19: Rethinking a Life in Architecture with Javier Sánchez
This week we talk with Javier Sánchez, developer, architect and founder of JSa architectural firm, with offices in Mexico City and in Peru. We interrogate the state of contemporary practice in Mexico, the role of Modernism, and the power of transformation in architecture. We discuss with Javier family legacy, time, and innovation as the son and grandson of architects and forging his own path in the design world. And we examine the role of personal change and the role of running in rethinking architectural practice.
Timestamp Outline
2:17 In the shadows of masters: the complexity of being in and performing in the world
5:11 “Time has to prove that you have done something good, or maybe not. But it’s only time. Architecture is, I think, about time.”
5:48 The son and grandson of architects and the building of modern Mexico
7:48 Teaching at Kansas State University, a transformative time
9:40 A paradox of developer-architect
11:12 “We are a species grappling with what is best for humans and what is best for capital.”
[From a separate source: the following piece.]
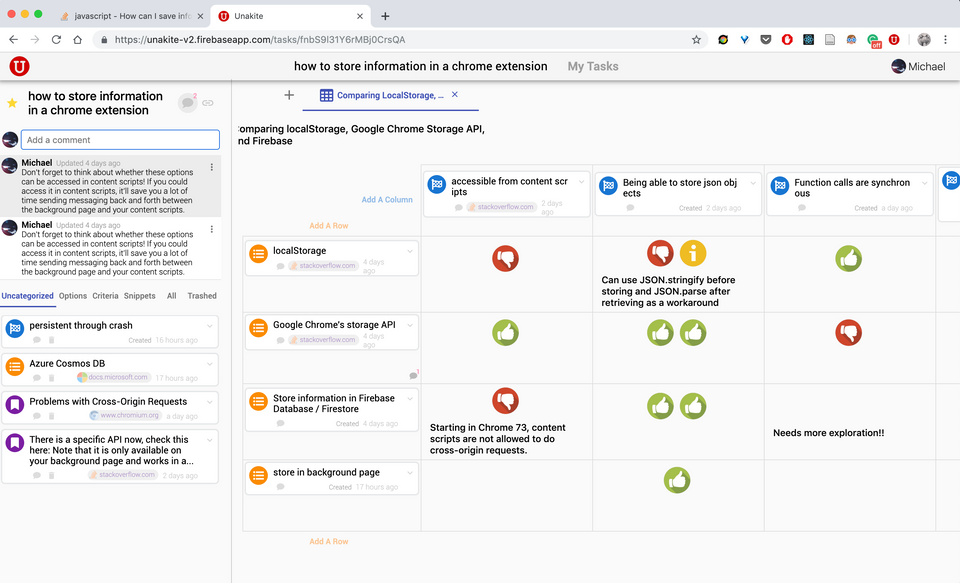Click Add A Row below the table
Viewport: 960px width, 583px height.
click(x=329, y=541)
13:10 The transformative power of running
16:08 A cross-generational imagining of a radical future
17:01 Nature and landscape from the perspective of Peruvian Chasqui, Mexican Tarahumara runners, and 100k Andes marathon in Peru
20:58 Roman saying: mens sana in corpore sano
24:56 “Is ‘liking’ a building the same as experiencing a meta-state of the kind that one achieves in running?”
25:08 Tears and Japanese temples
25:52 “This is the place of the house”: subtlety, scale, a chair by a window and the Fisher house
29:12 “You have to decide what you do and what you don’t, and I think ‘what you don’t’ is the biggest of them. But once you decide what you do, you have to follow that and continue on with that passion until you find the next chain that is the puzzle that is your life.”
30:44 “You have to stop thinking”: meditation and the practice of an architect
32:06 Cultural connections between Mexico and India; Satish Gujral and Octavio Paz
34:10 Ways of knowing the world: modernism, meditation, extreme running...
35:02 Mexican modernism, Le Corbusier, Teodoro Gonzalez de Leon, influences from the North and West, and Pre-Columbian indigenous aesthetics and ways of being
37:52 Xochimilco, water, and and orientation to nature and memory
41:34 Water faucets in Rome
42:02 Mexico, big problem with water
44:40 Digital vs hand work
46:14 Storytelling as a design tool: architect friend Sebastian Mariscal
47:12 “Architectures of not thinking?”; Ginkaku-ji pavilion in Japan
50:20 Corbusier: room in corridor at atelier was a windowless room. A silencing. Kahn and silence and light. This as an architectural thinking.
51:17 Pre-Columbian Teotihuacan
56:38 What is architectural teaching for you? What is pedagogy in a studio?